5. Create New Business
Now is not the time to let off the gas of your marketing efforts. If anything, go full speed ahead. If any of your clients have budgets that are drying up, you’re going to feel it in the next few months.
Where I’d start to drum up new business:
- Warm leads
- Job boards
- Ask for referrals
Now is the time to get creative with your offerings, pairing any new skills you’ve learned with your packages. You can do trial runs and smaller projects to get your foot in the door of a company you want to work with so you keep money coming in.
Bottom line: Get creative. Offer one-on-one consultations, upsell current clients, and keep marketing your business. Don’t slow down. Just be respectful of how you market.
6. Apply for Financial Relief
Right now, small business owners everywhere are in weird spots. We’re all trying to navigate this COVID-19 issue that’s impacted the world. If you need financial help because your business is shaky, you can get it.

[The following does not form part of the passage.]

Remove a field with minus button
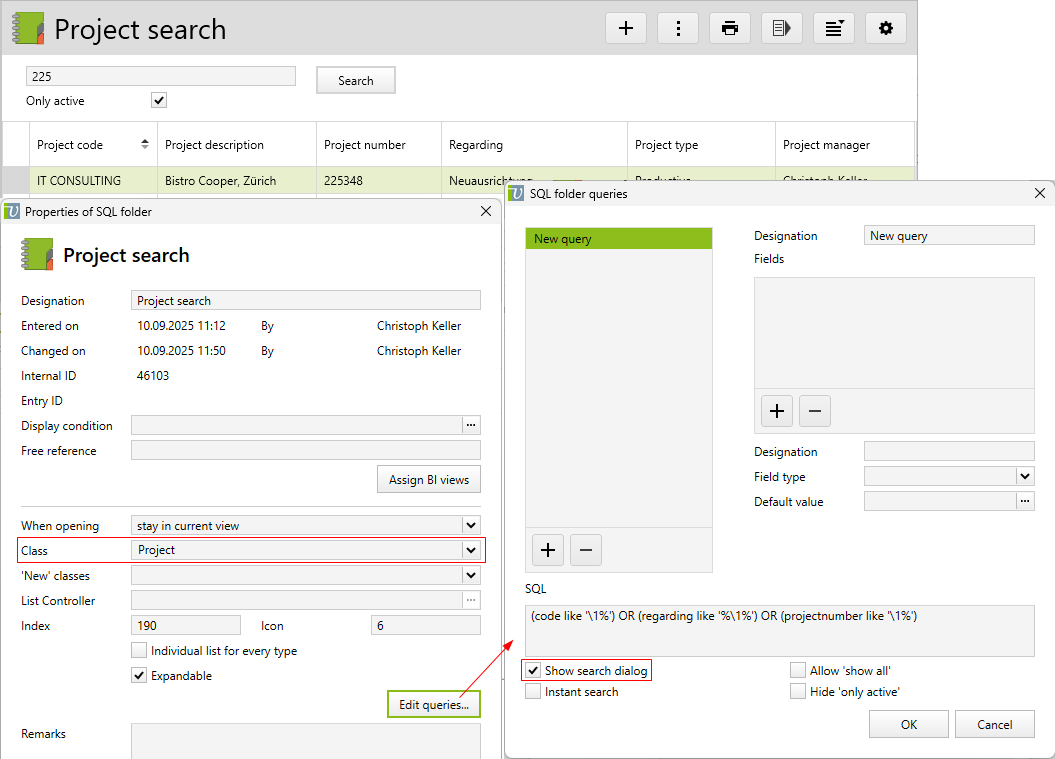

A few places to apply for financial relief:
- Freelancers Union — They have a specific fund to support freelancers impacted by COVID-19. You can donate to the cause as well.
- File for unemployment — Thanks to the recent passage of the CARES Act, independent contractors can get some assistance, too.
- Access a grant — There’s a COVID-19 economic injury disaster loan application you can apply for through the U.S. Small Business Administration. Check out eligibility here.
Bottom line: Don’t be too proud. If you need the money, you should apply for it.
7. Work on Those Back Burner Projects
Last but not least, we freelancers are guilty of putting our clients’ needs first. It’s how you keep getting repeat work, right? Whatever you’ve been putting off — building your email list, creating a Facebook group, writing an eBook — now is the time to get your butt in gear.
Put the time in now. You won’t regret it. Even if whatever it is doesn’t pan out the way you hope, at least you’ll have the experience and lessons of what to do differently next time.
Bottom line: You’ve got the time if you find the time. Right now, you’re quarantined. Make the time for your side projects and passion projects. Life goes too fast to not make it happen.
Your Freelance Business Matters Now and in the Future
Even if everything feels super unpredictable right now, that’s no reason to throw in the towel.
You’ve worked way too hard to let that happen.
This is a rough patch — for everyone — so know you’re not alone. The above action steps are just a few ways to take control of your freelance writing business. You also can control your mindset and action steps every single day.
Do take care of your freelance business right now. It needs love and attention every day. It matters now and in the future — to you and your clients. Don’t let the negativity and uncertainty throw you off course.
Freelancing gives you too much freedom to ignore that and go your own way. Just keep going. You’ve got this.